ファルマバレープロジェクト(富士山麓先端健康産業集積プロジェクト)とは、静岡県が県東部の富士山麓地域を中心に産官学+金融の医療健康産業クラスターを形成するべく推進しているものです。
キャンバスが本社を置く沼津市ももちろん、この地域に属しています。
しかしながら、ファルマバレープロジェクトとキャンバスとの接点は、これまであまりありませんでした。
というのも、キャンバスは従来
「起業の契機となった自社創出ペプチド化合物TAT-S216を起点とする創薬」
「正常細胞と癌細胞の細胞周期の違いに着目し、生細胞の挙動を基準とする独自のスクリーニング系」
「米国FDA監督下の臨床試験推進」
といった独自色の強い展開を進めていたため、ファルマバレーに備わっている創薬探索プロジェクトとの接点を作りづらかったのです。
しかしここに来て状況が変化しました。
臨床第2相試験データの詳細解析から、CBP501は当初想定していた作用にとどまらず、癌細胞だけでなく癌微小環境への働きを通じた免疫系への作用機序を持ち、「癌免疫」「癌幹細胞抑制」「浸潤・転移抑制」など、ひとつひとつを取り上げても十分に注目に値するさまざまな作用を有することがわかりました。
この内容は2015年10月27日付当社プレスリリース『CBP501新知見に関する学会発表について』に詳しくご紹介しています。
この知見を踏まえてキャンバスでは昨2015年、「次世代CBPプロジェクト」を立ち上げました。
このプロジェクトは、
(1) CBP501と免疫系抗癌剤の併用等による薬効の検証
(2) CBP501の革新的改造による新たなペプチド型免疫系抗癌剤候補化合物の創出
(3) 最新知見を踏まえた新たな薬剤スクリーニング系の確立とそれを用いたライブラリースクリーニングによる新規免疫系抗癌剤候補化合物の探索創出
などの要素を含むものです。
このウェブサイトの「新規パイプラインの獲得」のページに掲載している「キャンバスのパイプライン展開」図の、赤い円で示した部分にあたります。

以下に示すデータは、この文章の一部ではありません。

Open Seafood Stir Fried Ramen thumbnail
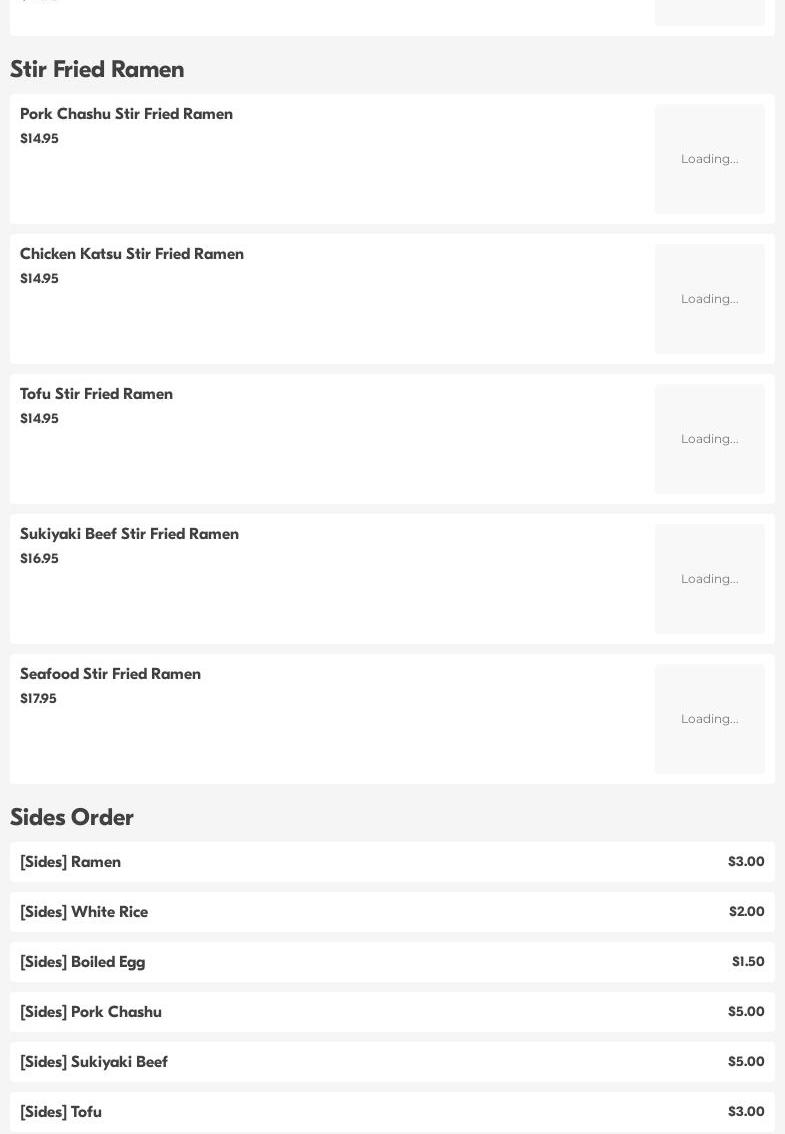[709, 719]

2016年2月9日に公表した東京大学との共同研究契約は、上記(1)「CBP501と免疫系抗癌剤の併用等による薬効の検証」の活動のひとつです(ほかにもいくつかの方法で検証を進めています)。
上記(2)「CBP501の革新的改造による新たなペプチド型免疫系抗癌剤候補化合物の創出」については、まだ表立ってお話しできる状況にはありませんが、着実に歩を進めています。
そして、今回のファルマバレープロジェクトとの共同研究は、上記(3)「最新知見を踏まえた新たな薬剤スクリーニング系の確立とそれを用いたライブラリースクリーニングによる新規免疫系抗癌剤候補化合物の探索創出」のひとつです。
次世代CBPプロジェクトの成果として私たちは、これまで用いてきた「正常細胞と癌細胞の細胞周期の違いに着目したスクリーニング」とは異なる、新しい創薬スクリーニング系を確立することができました。
これによって、ファルマバレープロジェクトとの接点の可能性が浮上したのです。
同プロジェクトを推進する中核支援機関であるファルマバレーセンターご担当者様のご尽力もあってきわめて迅速に、今回の化合物ライブラリーご提供を受ける共同研究契約を締結することになりました。
ファルマバレーセンターは、国内外から収集した独自性の高い化合物約120,000化合物を有し、静岡県環境衛生科学研究所で化合物ライブラリーとして運用しています。
今回の共同研究でキャンバスは、化合物ライブラリーの提供を受け、新しく確立した前述の創薬スクリーニング系を用いて、同ライブラリーからの新たな免疫系抗癌剤候補化合物の獲得を目指します。
この共同研究から実際に候補化合物が探索される可能性は未知数ですが、もしここから新規候補化合物を獲得できた場合には、創薬パイプラインの拡充など、キャンバスの中長期的な企業価値の向上に寄与することが期待できます。
なお、本件に限らず例えば先日の東京大学との共同研究なども同様なのですが、共同研究契約に定められている守秘義務に基づき、成果を論文等で公表する場合を除いて、たとえば共同研究期間終了時に成果の有無や内容を公表することはできないことになっています。
いつも開始時の期待だけを公表する形になってしまうのはこうした背景によるものであり、悪しからずご了承ください。
情報を公表する機会が少なくご心配をおかけしてしまいがちですが、キャンバスの創薬はこうして着実に布石を打ち、進展を続けています。